Na quarta-feira, dia 29, o senador Alessandro Vieira (MDB-SE) fez um anúncio significativo durante a sessão da Comissão de Constituição e Justiça do Senado, ao declarar seu apoio ao advogado-geral da União, Jorge Messias, que busca uma vaga no Supremo Tribunal Federal (STF). Vieira enfatizou que está votando favoravelmente à indicação de Messias, afirmando que ele atende plenamente aos requisitos constitucionais exigidos para o cargo. Sua manifestação foi recebida com aplausos por parte de alguns presentes na comissão.
A declaração de apoio de Vieira é notável, pois o senador havia anteriormente sugerido o indiciamento de ministros do STF no relatório final da CPI do Crime Organizado, incluindo nomes como Dias Toffoli, Alexandre de Moraes e Gilmar Mendes. Esta mudança de postura gerou reações diversas entre os parlamentares e os ministros da Suprema Corte, principalmente por conta do histórico recente de conflitos entre Vieira e alguns membros do tribunal.
Após a fala de Vieira, diversos parlamentares de diferentes partidos expressaram solidariedade ao senador. O presidente da CCJ, Otto Alencar (PSD-BA), criticou as insinuações de Gilmar Mendes, que sugeriu que Vieira teria ligações financeiras com o Crime Organizado. Alencar defendeu que tais afirmações não têm justificativa. O líder do governo no Congresso, Randolfe Rodrigues (Rede-AP), também apoiou Vieira, ressaltando que ele possui inviolabilidade parlamentar e não deve ser punido por sua atuação.
Jorge Messias foi indicado ao STF pelo presidente Luiz Inácio Lula da Silva em novembro do ano passado, mas a formalização de sua indicação só ocorreu em abril deste ano. O processo de apoio entre os senadores tem se mostrado complicado, especialmente após a votação no plenário que rejeitou sua nomeação por 42 votos a 34. Este resultado é considerado inédito desde 1894, quando a indicação do médico Candido Barata Ribeiro, proposta pelo presidente Floriano Peixoto, também foi barrada.

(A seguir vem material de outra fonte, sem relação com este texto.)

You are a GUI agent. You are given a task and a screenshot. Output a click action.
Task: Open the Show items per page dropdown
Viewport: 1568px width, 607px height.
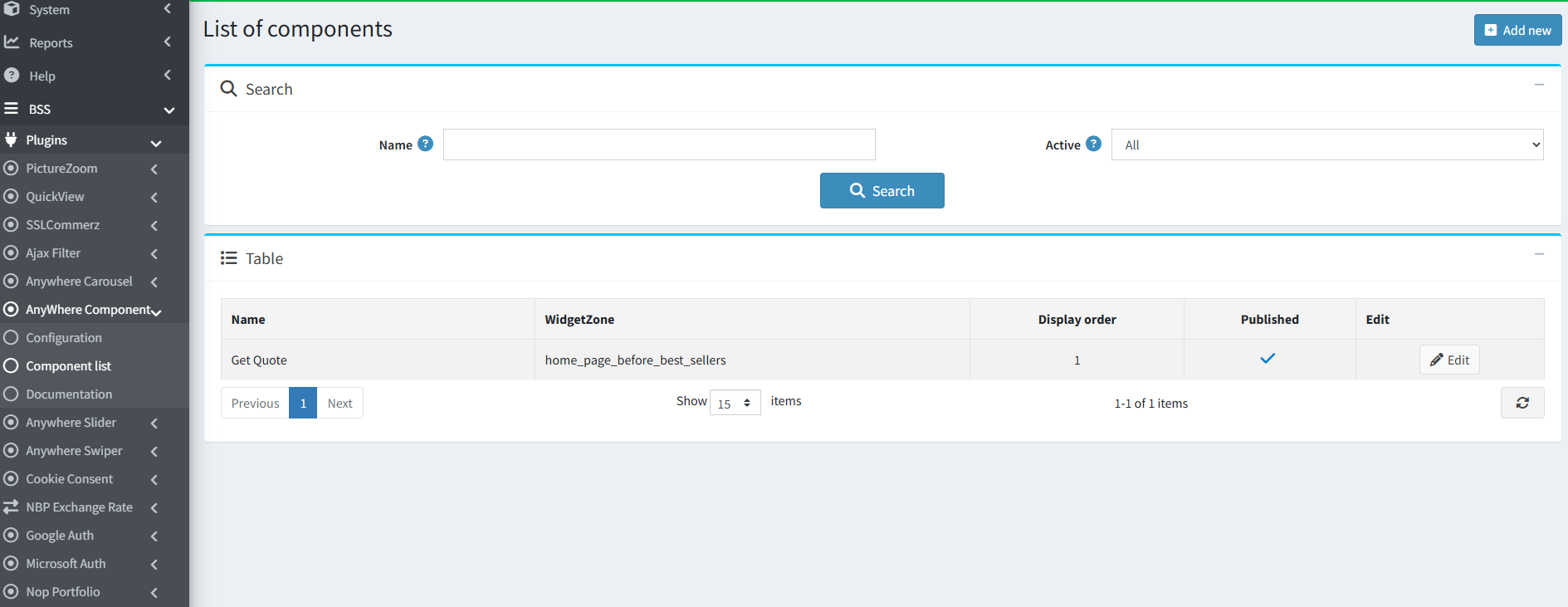coord(735,403)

No episódio de 132 anos atrás, Barata Ribeiro foi considerado inapto para o cargo por não ter o “notável saber jurídico” exigido pela Constituição da época. Desde então, todos os candidatos indicados ao STF foram aprovados até a votação realizada nesta quarta-feira, 29. O desfecho dessa situação levanta questões sobre o futuro das indicações ao STF e o papel do Senado na validação dessas escolhas.